La liberté d’information

De nombreux pays ont leur propre variante locale de ce que l’on peut appeler collectivement les lois sur la liberté d’information (LI). Ces lois sont adoptées pour donner aux citoyens des droits légaux d’accès aux informations détenues par le gouvernement et accroître ainsi la capacité de la société civile à demander des comptes au gouvernement.

Ces lois définissent généralement plusieurs types d’informations : les informations auxquelles le public peut avoir accès sur demande, celles qui doivent être publiées de façon proactive et celles qui font l’objet de restrictions. Les informations commercialement sensibles tombent généralement dans la dernière catégorie, ce qui rend difficile l’accès à l’information des sociétés. Les organismes gouvernementaux ne font pas toujours preuve de la même volonté pour communiquer des informations comme le prévoit la loi, et certains gouvernements violent la loi en ne divulguant pas certaines informations. En Indonésie, par exemple, les ONG ont dû avoir recours aux tribunaux pour forcer le gouvernement à publier des données relatives à la récolte et à la transformation du bois.

Néanmoins, ces lois peuvent être, et ont été, utilisées comme outils essentiels pour renforcer la capacité de la société civile à observer le secteur forestier et à identifier l’illégalité dans la récolte et le commerce du bois. L’organisation Environmental Investigation Agency a pu, par exemple, utiliser ces lois au Pérou pour accéder aux données du gouvernement sur les exportations, ainsi qu’aux rapports d’inspection des concessions forestières. Cela lui a permis de dévoiler un système complexe de blanchiment du bois utilisé par les sociétés au Pérou.

LI et les Accords de partenariat volontaire

Les dispositions concernant la LI pour le bois sont incluses dans le texte des Accords de partenariat volontaire (APV), accords officiels entre l’UE et plusieurs pays exportateurs de bois pour encourager la fourniture de bois vérifié comme légal. Ces dispositions imposent des obligations portant sur la communication de certaines informations, même dans des États où aucune loi générique sur la LI n’a été adoptée.

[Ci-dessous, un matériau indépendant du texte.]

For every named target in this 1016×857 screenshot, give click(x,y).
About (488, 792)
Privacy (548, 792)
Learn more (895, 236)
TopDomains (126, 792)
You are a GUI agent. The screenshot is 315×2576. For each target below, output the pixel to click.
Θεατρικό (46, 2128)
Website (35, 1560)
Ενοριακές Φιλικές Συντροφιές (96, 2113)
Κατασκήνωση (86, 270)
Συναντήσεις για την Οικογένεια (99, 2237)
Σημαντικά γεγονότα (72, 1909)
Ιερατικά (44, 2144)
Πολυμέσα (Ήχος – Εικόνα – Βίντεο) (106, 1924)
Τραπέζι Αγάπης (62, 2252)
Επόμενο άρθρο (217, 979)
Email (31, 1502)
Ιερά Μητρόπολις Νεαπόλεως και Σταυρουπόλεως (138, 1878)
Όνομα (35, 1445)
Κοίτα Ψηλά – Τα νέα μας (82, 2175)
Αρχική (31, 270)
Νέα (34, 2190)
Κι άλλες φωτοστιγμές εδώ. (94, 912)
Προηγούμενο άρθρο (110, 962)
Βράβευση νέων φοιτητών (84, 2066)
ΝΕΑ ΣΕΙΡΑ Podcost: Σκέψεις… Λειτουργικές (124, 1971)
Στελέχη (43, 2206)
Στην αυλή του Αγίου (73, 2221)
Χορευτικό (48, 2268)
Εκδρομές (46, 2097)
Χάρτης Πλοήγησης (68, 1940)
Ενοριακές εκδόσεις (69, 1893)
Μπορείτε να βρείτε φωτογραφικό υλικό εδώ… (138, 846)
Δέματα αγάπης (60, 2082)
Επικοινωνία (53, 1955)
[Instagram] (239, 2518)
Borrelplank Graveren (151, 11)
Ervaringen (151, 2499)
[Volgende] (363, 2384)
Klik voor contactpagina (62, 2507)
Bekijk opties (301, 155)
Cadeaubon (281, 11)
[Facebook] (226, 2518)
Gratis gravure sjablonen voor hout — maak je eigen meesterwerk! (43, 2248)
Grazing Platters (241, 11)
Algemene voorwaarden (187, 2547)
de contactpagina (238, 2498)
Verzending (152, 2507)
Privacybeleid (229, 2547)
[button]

Le texte de la plupart des APV comprend une annexe précisant les informations qui devraient être rendues publiques, de diverses façons, pour faciliter la surveillance de la légalité. Ces annexes comprennent généralement un grand nombre de données, qui peuvent aller jusqu’à l’emplacement des titres d’exploitation individuels et des installations de transformation. Elles comprennent aussi les données agrégées de la production annuelle de grumes. La mise en œuvre des APV étant lente et inégale, il est possible que les données ne soient pas disponibles mais elles devraient être accessibles. Les APV des pays suivants comprennent une annexe relative à l’information à rendre publique :

  • Cameroun (Annexe VII)
  • République centrafricaine (Annexe XI)
  • Indonésie (Annexe IX)
  • Libéria (Annexe IX)
  • République du Congo (Annexe X)

Des APV sont en cours de négociation avec d’autres pays d’Amérique latine, d’Afrique et d’Asie. Le texte final des APV, y compris les annexes, se trouve sur le site Internet FLEGT de l’UE.[i]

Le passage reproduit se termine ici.